Look through the records below for the line with "Toggle sorting on". Return that line and each one after it up to and including the line with "1218x476 pixels.", exactly.

*Dataset entries*.
-----
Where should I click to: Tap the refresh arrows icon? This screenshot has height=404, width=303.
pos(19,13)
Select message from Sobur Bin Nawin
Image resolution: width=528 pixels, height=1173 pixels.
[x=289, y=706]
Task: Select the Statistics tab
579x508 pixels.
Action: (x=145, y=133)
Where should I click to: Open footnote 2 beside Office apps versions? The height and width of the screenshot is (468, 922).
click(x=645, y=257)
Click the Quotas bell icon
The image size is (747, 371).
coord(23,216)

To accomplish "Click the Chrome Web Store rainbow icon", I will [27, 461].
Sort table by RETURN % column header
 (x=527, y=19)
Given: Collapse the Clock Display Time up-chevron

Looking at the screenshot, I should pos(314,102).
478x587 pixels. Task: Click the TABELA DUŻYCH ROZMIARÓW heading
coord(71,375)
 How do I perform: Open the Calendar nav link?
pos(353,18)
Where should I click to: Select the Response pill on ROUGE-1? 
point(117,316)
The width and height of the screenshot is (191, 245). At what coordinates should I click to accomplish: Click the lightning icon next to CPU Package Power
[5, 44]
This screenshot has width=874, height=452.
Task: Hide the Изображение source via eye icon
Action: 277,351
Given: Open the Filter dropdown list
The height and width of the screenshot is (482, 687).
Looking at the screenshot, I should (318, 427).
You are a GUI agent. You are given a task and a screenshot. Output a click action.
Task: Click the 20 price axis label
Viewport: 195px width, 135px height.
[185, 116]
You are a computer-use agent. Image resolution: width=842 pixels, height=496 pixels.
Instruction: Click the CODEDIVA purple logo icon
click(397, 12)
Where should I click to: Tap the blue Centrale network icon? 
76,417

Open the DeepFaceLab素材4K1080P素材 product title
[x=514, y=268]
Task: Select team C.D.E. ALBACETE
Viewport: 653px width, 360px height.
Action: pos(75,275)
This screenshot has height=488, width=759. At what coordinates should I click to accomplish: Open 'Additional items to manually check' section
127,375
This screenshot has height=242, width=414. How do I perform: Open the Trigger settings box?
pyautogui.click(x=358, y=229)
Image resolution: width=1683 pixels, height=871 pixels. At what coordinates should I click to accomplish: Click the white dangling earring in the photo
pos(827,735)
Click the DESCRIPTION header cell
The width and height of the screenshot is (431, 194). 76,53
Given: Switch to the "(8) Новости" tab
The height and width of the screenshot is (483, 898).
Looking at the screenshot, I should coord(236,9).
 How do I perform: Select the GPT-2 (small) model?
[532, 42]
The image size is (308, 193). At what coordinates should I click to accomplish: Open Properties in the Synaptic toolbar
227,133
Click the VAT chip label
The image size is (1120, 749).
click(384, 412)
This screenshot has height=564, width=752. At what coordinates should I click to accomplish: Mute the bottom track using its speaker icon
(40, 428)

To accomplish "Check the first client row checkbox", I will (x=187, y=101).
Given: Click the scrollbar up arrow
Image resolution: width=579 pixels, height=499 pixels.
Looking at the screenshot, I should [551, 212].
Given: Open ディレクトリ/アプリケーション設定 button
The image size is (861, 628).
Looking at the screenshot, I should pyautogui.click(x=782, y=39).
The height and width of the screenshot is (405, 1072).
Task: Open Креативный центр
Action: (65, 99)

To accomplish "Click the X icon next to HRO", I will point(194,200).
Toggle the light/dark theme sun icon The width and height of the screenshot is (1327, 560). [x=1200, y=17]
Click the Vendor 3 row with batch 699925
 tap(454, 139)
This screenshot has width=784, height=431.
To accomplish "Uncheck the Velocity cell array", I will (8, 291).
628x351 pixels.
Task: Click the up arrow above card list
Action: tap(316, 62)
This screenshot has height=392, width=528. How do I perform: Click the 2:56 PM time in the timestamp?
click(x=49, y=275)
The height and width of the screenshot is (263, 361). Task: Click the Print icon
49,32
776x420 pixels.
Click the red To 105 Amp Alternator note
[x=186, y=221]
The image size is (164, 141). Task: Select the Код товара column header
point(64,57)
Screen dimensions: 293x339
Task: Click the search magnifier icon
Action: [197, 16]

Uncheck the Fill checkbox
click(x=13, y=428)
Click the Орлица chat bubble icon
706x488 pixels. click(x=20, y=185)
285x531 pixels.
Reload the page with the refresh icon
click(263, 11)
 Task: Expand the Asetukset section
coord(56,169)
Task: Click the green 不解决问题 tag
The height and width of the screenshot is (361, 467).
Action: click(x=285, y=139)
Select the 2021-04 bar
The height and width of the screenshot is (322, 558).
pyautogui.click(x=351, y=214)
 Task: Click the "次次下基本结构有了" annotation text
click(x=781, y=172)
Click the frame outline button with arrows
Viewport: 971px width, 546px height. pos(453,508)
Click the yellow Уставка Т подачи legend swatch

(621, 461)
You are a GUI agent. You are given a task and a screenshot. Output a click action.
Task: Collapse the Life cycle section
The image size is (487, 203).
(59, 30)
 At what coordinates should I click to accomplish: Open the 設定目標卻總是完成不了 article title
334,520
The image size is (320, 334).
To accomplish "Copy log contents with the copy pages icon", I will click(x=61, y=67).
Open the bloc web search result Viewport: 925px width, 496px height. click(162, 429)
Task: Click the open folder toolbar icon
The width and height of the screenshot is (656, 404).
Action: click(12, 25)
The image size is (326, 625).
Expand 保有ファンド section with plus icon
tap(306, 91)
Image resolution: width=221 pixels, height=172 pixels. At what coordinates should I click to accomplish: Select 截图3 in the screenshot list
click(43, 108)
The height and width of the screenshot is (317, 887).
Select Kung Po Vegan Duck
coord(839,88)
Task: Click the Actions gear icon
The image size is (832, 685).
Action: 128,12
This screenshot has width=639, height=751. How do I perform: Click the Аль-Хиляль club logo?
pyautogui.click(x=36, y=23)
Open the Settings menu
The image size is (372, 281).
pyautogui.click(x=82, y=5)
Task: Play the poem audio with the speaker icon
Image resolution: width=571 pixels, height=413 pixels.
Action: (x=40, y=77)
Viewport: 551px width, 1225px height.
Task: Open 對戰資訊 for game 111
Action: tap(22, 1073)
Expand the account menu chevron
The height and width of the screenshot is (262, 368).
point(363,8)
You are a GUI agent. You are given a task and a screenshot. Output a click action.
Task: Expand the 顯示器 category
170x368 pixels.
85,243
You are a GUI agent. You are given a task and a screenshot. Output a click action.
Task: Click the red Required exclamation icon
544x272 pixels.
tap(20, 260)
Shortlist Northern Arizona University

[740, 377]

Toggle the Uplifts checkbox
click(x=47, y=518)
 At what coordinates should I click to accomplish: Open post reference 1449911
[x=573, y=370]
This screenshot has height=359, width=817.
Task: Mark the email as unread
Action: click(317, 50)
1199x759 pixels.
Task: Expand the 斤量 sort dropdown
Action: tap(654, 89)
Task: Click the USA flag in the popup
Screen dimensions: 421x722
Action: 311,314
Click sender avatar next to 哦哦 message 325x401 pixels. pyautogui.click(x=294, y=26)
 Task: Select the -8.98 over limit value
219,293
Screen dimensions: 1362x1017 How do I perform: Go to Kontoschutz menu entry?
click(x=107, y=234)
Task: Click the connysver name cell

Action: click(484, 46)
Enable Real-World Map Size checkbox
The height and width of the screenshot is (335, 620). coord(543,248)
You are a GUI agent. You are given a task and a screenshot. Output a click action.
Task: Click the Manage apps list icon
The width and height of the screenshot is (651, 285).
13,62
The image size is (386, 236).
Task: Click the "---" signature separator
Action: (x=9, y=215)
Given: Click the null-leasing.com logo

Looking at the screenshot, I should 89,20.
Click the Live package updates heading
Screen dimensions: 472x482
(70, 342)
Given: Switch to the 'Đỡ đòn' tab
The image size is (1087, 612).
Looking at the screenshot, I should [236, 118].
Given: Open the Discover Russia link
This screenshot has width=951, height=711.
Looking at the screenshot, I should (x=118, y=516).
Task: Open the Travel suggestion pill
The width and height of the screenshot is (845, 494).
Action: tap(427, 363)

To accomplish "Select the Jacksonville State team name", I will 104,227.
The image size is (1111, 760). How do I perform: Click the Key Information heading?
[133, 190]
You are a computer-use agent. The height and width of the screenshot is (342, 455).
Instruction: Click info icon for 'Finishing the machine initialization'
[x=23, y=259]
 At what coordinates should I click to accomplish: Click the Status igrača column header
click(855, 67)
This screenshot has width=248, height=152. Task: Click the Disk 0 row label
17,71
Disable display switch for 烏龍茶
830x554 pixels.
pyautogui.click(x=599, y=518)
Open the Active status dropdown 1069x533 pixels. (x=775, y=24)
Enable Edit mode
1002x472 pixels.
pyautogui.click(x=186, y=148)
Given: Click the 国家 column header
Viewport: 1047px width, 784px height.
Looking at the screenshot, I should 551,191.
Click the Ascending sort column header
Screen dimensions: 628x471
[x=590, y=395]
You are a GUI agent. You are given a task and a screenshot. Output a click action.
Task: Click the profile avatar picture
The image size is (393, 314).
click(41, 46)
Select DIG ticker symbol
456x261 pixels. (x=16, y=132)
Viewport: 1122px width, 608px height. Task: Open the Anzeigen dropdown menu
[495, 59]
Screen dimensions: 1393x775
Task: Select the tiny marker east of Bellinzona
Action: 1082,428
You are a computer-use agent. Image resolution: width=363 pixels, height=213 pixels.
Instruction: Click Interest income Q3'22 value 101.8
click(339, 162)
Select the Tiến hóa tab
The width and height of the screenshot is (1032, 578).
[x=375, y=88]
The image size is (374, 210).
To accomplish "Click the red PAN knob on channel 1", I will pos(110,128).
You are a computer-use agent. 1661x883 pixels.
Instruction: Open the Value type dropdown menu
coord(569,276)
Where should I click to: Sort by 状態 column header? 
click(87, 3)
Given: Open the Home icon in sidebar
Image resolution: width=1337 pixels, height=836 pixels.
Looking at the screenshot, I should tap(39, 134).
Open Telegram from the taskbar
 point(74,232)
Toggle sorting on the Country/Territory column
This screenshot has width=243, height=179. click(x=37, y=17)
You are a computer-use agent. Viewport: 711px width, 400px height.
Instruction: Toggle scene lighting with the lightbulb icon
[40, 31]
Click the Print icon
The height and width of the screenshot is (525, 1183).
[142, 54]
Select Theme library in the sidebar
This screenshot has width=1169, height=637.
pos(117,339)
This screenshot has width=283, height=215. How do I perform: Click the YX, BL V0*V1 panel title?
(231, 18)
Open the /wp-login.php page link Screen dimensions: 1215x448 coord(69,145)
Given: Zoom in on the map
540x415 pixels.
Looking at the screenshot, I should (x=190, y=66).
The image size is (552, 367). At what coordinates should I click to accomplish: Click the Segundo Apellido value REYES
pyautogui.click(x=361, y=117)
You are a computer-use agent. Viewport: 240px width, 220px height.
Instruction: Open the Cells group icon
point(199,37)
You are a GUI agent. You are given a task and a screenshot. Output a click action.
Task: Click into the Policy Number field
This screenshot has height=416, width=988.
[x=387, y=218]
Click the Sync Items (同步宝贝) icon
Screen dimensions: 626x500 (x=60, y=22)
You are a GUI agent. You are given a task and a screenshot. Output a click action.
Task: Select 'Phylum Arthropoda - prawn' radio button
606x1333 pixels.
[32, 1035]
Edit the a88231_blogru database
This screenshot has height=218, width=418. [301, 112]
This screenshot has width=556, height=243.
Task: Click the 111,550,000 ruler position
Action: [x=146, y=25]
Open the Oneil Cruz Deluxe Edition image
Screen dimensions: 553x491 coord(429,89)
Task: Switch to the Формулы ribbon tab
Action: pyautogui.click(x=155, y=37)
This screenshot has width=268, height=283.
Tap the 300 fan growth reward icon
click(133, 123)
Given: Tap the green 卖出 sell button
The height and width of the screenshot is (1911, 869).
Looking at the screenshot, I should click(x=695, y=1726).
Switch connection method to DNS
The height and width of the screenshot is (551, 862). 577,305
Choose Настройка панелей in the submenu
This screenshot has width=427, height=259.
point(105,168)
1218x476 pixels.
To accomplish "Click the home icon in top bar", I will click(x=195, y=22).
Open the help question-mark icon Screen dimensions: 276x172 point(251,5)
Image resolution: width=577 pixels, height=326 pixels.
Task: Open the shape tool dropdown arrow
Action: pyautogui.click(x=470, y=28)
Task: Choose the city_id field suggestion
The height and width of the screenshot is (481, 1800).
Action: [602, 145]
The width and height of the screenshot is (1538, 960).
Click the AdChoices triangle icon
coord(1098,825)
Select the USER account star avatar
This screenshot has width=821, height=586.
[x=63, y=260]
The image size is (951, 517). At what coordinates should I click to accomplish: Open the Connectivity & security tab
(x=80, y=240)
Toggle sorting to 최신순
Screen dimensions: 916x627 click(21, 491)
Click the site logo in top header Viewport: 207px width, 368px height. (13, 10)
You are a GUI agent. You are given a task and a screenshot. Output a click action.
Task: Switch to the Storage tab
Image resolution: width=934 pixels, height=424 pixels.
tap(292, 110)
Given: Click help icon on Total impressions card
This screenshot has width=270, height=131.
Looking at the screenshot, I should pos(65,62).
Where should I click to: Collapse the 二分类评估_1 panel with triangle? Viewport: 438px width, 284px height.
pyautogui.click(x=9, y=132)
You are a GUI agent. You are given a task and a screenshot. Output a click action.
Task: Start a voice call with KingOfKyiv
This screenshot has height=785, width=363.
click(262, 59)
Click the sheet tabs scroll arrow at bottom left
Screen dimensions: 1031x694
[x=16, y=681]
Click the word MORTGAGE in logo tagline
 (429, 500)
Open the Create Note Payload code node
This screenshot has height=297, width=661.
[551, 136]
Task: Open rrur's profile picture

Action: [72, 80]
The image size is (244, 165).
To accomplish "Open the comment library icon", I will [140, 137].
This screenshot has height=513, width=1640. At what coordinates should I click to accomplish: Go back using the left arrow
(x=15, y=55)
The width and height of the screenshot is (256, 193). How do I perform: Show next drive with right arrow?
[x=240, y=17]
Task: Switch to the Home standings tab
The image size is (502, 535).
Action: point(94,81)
-----
*Written answer*.
Toggle sorting on the Country/Territory column
This screenshot has width=243, height=179. click(x=37, y=17)
You are a computer-use agent. Viewport: 711px width, 400px height.
Instruction: Toggle scene lighting with the lightbulb icon
[40, 31]
Click the Print icon
The height and width of the screenshot is (525, 1183).
[142, 54]
Select Theme library in the sidebar
This screenshot has width=1169, height=637.
pos(117,339)
This screenshot has width=283, height=215. How do I perform: Click the YX, BL V0*V1 panel title?
(231, 18)
Open the /wp-login.php page link Screen dimensions: 1215x448 coord(69,145)
Given: Zoom in on the map
540x415 pixels.
Looking at the screenshot, I should (x=190, y=66).
The image size is (552, 367). At what coordinates should I click to accomplish: Click the Segundo Apellido value REYES
pyautogui.click(x=361, y=117)
You are a computer-use agent. Viewport: 240px width, 220px height.
Instruction: Open the Cells group icon
point(199,37)
You are a GUI agent. You are given a task and a screenshot. Output a click action.
Task: Click into the Policy Number field
This screenshot has height=416, width=988.
[x=387, y=218]
Click the Sync Items (同步宝贝) icon
Screen dimensions: 626x500 (x=60, y=22)
You are a GUI agent. You are given a task and a screenshot. Output a click action.
Task: Select 'Phylum Arthropoda - prawn' radio button
606x1333 pixels.
[32, 1035]
Edit the a88231_blogru database
This screenshot has height=218, width=418. [301, 112]
This screenshot has width=556, height=243.
Task: Click the 111,550,000 ruler position
Action: [x=146, y=25]
Open the Oneil Cruz Deluxe Edition image
Screen dimensions: 553x491 coord(429,89)
Task: Switch to the Формулы ribbon tab
Action: pyautogui.click(x=155, y=37)
This screenshot has width=268, height=283.
Tap the 300 fan growth reward icon
click(133, 123)
Given: Tap the green 卖出 sell button
The height and width of the screenshot is (1911, 869).
Looking at the screenshot, I should click(x=695, y=1726).
Switch connection method to DNS
The height and width of the screenshot is (551, 862). 577,305
Choose Настройка панелей in the submenu
This screenshot has width=427, height=259.
point(105,168)
1218x476 pixels.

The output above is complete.